Connection Before Correction
Koneksi sebelum koreksi merupakan akar dari positive dicipline atau pengasuhan disiplin positif. Pola pengasuhan ini tidak menggunakan pendekatan hukuman, tetapi mutual respect. Atas dasar inilah, orang tua akan membantu anak mengembangkan keterampilan prososial (prosocial behavior) dan mampu menciptakan situasi yang aman saat berinteraksi dalam setting sosial. Tentu saja hal ini perlu dimulai dari hubungan yang baik antara orang tua dan anak di rumah.
Sebagaimana yang kita tahu, pola pengasuhan tradisional sering dihubungkan dengan orang tua yang otoriter atau kontrol penuh ada pada orang tua. Pada pola pengasuhan Connection Before Corretion ini, orang tua berusaha menciptakan suasana yang nyaman dan kondusif serta terkoneksi secara emosional.
Perbedaannya jelas terlihat dari bagaimana anak berinteraksi dengan orang tuanya.

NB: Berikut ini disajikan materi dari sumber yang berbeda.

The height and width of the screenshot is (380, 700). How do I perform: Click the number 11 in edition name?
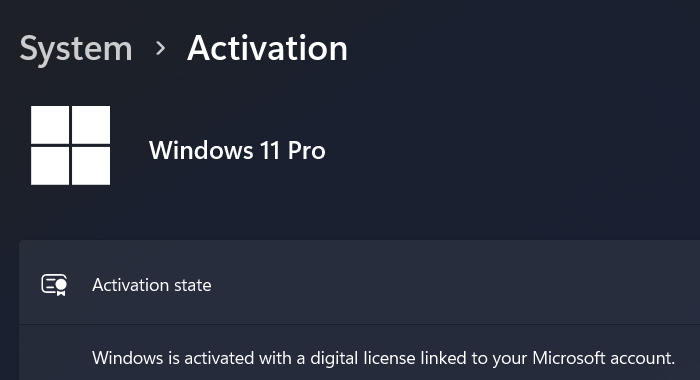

Anak yang diasuh dengan pendekatan pengasuhan disiplin positif dapat menjadi dirinya sendiri, selalu bercerita kepada kedua orang tua tentang apa yang terjadi dengan dirinya, mencari sumber informasi dari orang tua, berani berdiskusi, berani menyatakan pendapatnya, dan mau terlibat dalam aktivitas bersama keluarga dengan sukarela.
Anak yang berada dalam lingkungan yang kurang interaksi atau kurang bonding dengan orang tuanya terlihat lebih sering melawan apa yang disampaikan oleh orang tua, lebih sulit menunjukkan perilaku caper (cari perhatian), seolah anak rebel di mata orang tua. Akibatnya, orang tua semakin memiliki skema kognitif yang memberi label kepada anak sebagai “anak yang sulit diberi tahu” atau “anak nakal”.
Bahaya dan tantangan terbesar untuk menciptakan pengasuhan disiplin positif adalah konsep pemikiran orang tua yang sudah memiliki label tentang sikap anak sebagai perilaku yang negatif. Jadi, ketika orang tua berupaya memperbaiki semuanya, rasanya begitu melelahkan dan menyakitkan bagi orang tua.
Jika dalam masa transformasi orang tua berhasil melewati tantangan ini, koneksi atau bonding orang tua dengan anak akan kembali membaik, dan bahkan bisa lebih baik lagi. Akan tetapi, jika orang tua kembali merasa frustasi dan terjebak dalam rasa bersalah yang begitu besar dan akhirnya tanpa sadar memutuskan “saya tidak mau melanjutkan usaha ini, saya gagal” justru akan membuat situasi antara orang tua dan anak akan semakin buruk.
Lalu apa yang harus dilakukan? Setidaknya berikut adalah beberapa hal yang perlu kita lakukan untuk memperbaiki “koneksi” dengan anak, ingat kan Connection Before Correction:
- Kebaikan dan perhatian
- Validasi emosi anak
- Berikan pelukan pada anak
- Dengarkan apa yang disampaikan anak tanpa ada distraksi
- Coba tanggapi anak dengan “iya dan..” untuk menunjukkan kita setuju dengan pendapat atau keinginan anak
- Berikan dorongan kepada anak yang sesuai dengan kebutuhan emosionalnya
- Apresiasi usaha anak dan apa yang berhasil diraihnya
- Rutinitas untuk menjalankan aktivitas menyenangkan bersama anak
Nah seiring dengan membaiknya koneksi anak dengan orang tua, anak akan berkembang semakin percaya diri dan mampu membawa dirinya di berbagai setting sosial.
Saya belajar bahwa ketika anak lebih intens bermain dengan gadgetnya, tanpa sadar anak menjadi individu yang pasif. Ia kurang tahu bagaimana harus berinteraksi secara sosial, topik apa yang perlu dibahas, bagaimana membaca situasi sosial yang sedang berlangsung, kurang memahami nilai moral dan norma yang berlaku di masyarakat, bagaimana menanggapi isu intimidasi dari orang lain, dan lain sebagainya.
Hal-hal yang tersebut di atas hanya bisa didapatkan anak dari interaksi secara langsung mom. Itulah sebabnya connection before correction menjadi poin penting yang saya pelajari dan berusaha saya praktikkan saat ini. Sedapat mungkin saya sebagai orang tua perlu membekali anak untuk dapat mengikuti perkembangan zaman yang serba digital dengan kualitas menjalin interaksi sosial yang nyata dan bermakna.
Koneksi dengan sesama manusia melatih nurani anak dan memberikan jiwa yang hidup dalam diri anak. Hal tersebut akan menjadi bekal anak di masa depan untuk menjadi manusia yang bermanfaat bagi sesama.